Collected data entries
□ □ □ □ □ □ □
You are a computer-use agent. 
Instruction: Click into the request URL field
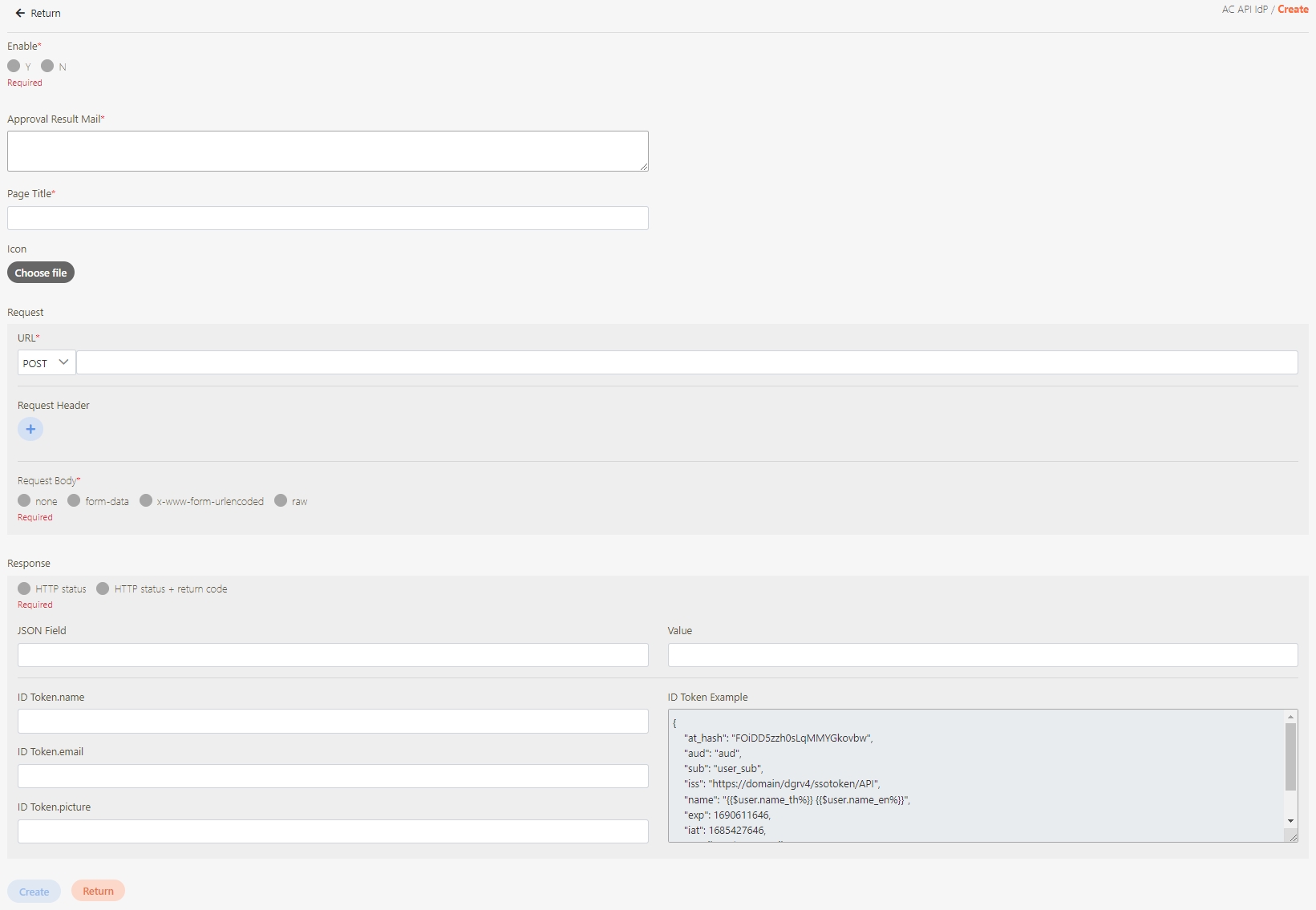686,362
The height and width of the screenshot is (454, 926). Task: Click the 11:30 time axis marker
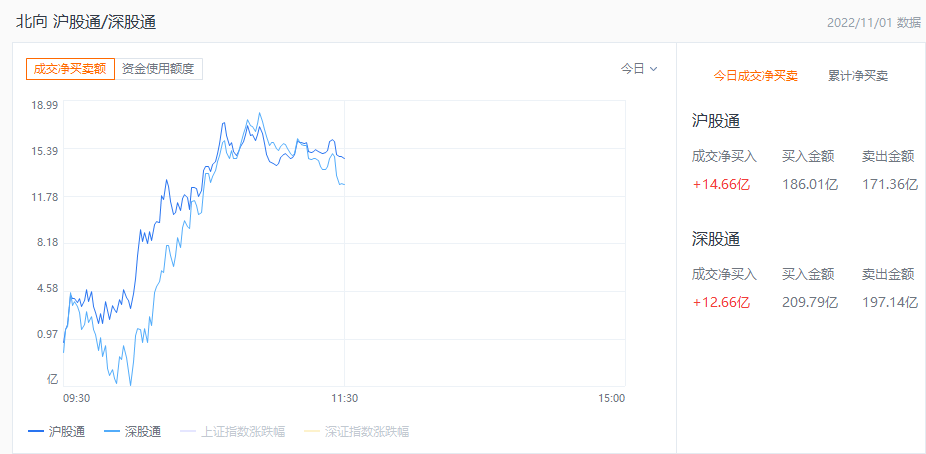tap(344, 398)

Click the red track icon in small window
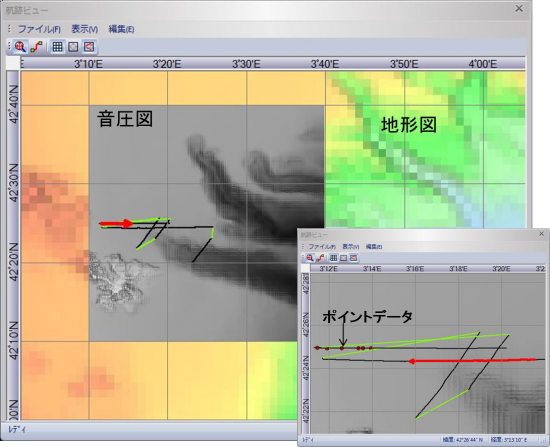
□ □ □ □ □ □ □
» **Exercise requirements**:
Your output should be the full set of entries above, restated word for word and free of pictures.

» **Your solution**:
You are a computer-use agent. 
Instruction: Click into the request URL field
686,362
The height and width of the screenshot is (454, 926). Task: Click the 11:30 time axis marker
tap(344, 398)

Click the red track icon in small window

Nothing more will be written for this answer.